Exercise description: A word-for-word copy of the records is needed, with every picture left out.

BEGIN

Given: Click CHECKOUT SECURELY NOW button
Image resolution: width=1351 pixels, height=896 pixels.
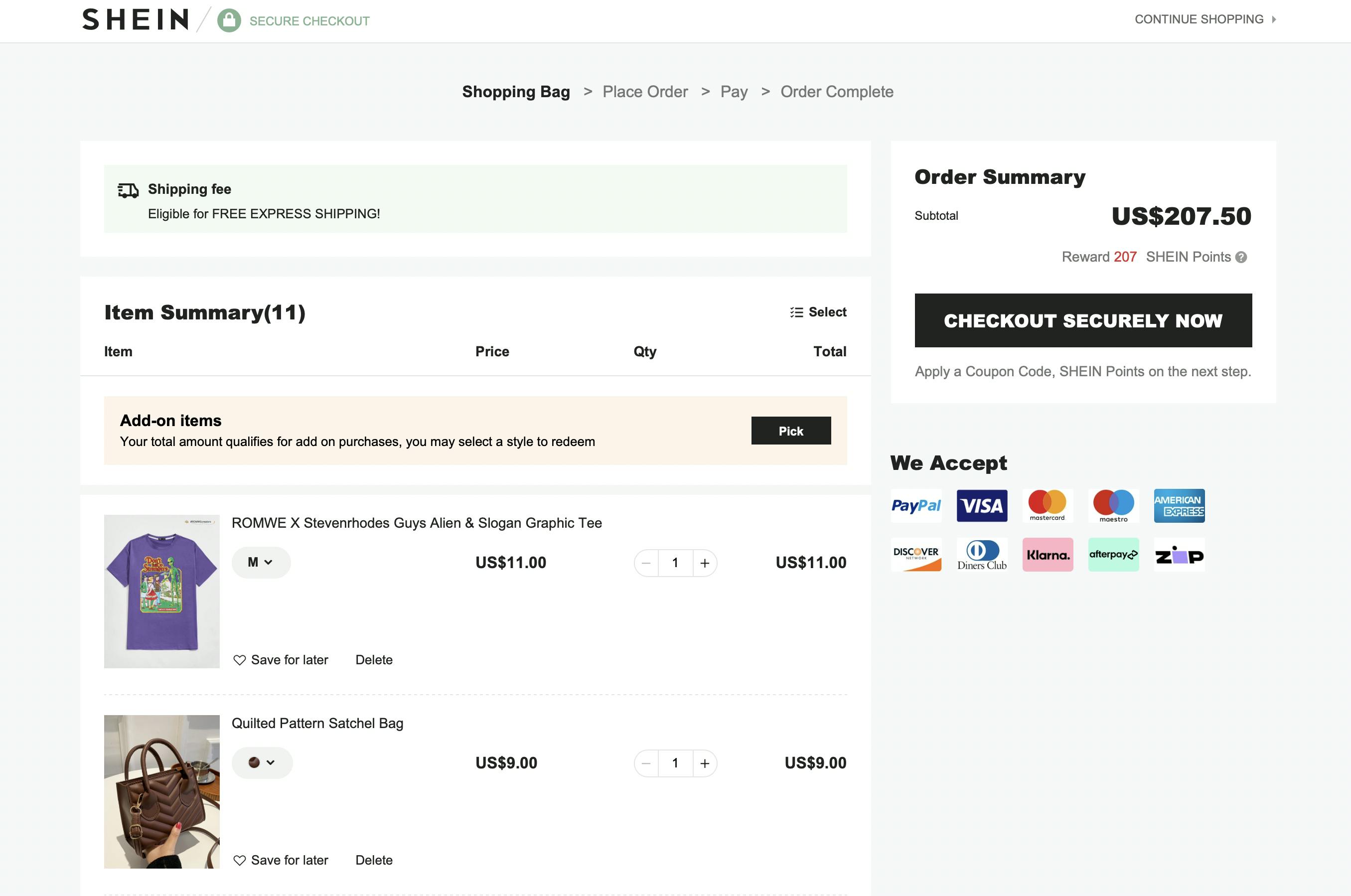Looking at the screenshot, I should pyautogui.click(x=1082, y=320).
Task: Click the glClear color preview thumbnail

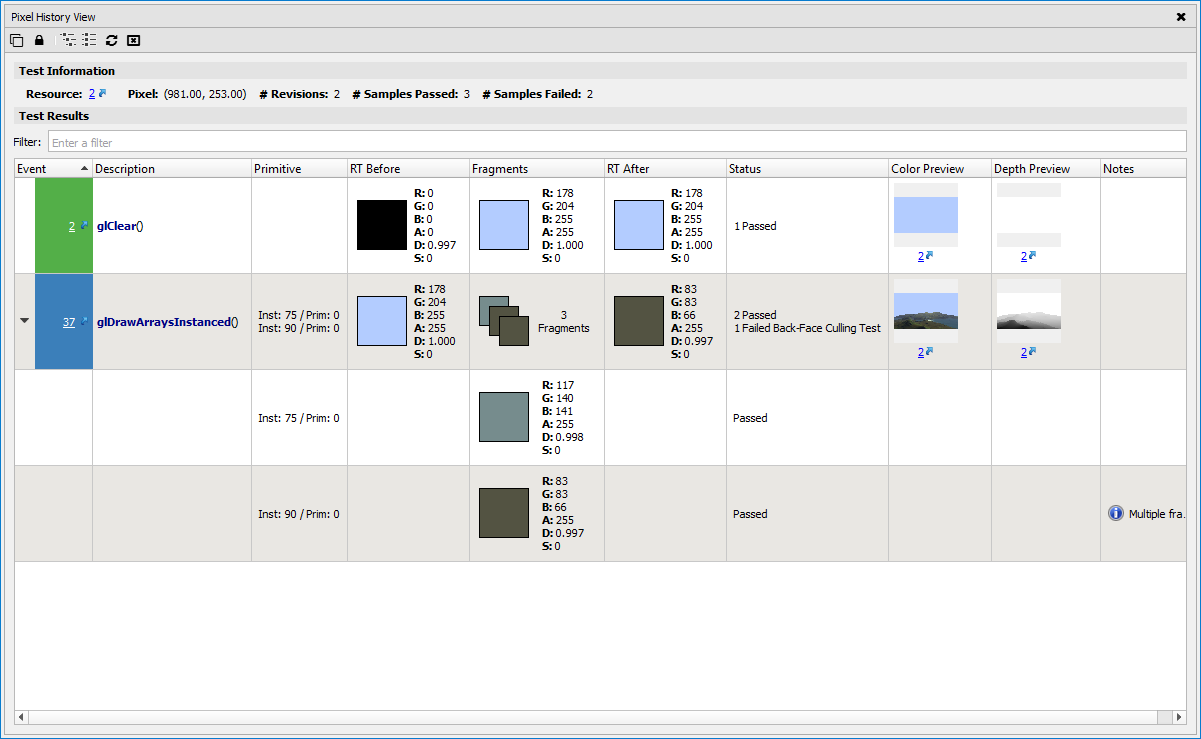Action: click(926, 215)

END

Task answer:
Given: Click CHECKOUT SECURELY NOW button
Image resolution: width=1351 pixels, height=896 pixels.
Looking at the screenshot, I should pyautogui.click(x=1082, y=320).
Task: Click the glClear color preview thumbnail

Action: click(926, 215)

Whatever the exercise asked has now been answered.